| What needs to be done |
Copy the records below, from the line with "Given: Click the word Process in the title" through the line with "Looking at the screenshot, I should click(157, 38).", character for character.

| Supplied records |
· · · ·

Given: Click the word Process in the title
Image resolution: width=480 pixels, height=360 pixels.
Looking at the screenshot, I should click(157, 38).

· · · ·

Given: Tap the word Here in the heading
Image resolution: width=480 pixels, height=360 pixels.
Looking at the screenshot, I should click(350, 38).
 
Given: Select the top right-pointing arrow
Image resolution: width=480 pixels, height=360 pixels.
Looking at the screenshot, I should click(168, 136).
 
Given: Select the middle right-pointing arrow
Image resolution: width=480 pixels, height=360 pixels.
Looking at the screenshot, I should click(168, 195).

· · · ·

| Written solution |
Given: Click the word Process in the title
Image resolution: width=480 pixels, height=360 pixels.
Looking at the screenshot, I should click(157, 38).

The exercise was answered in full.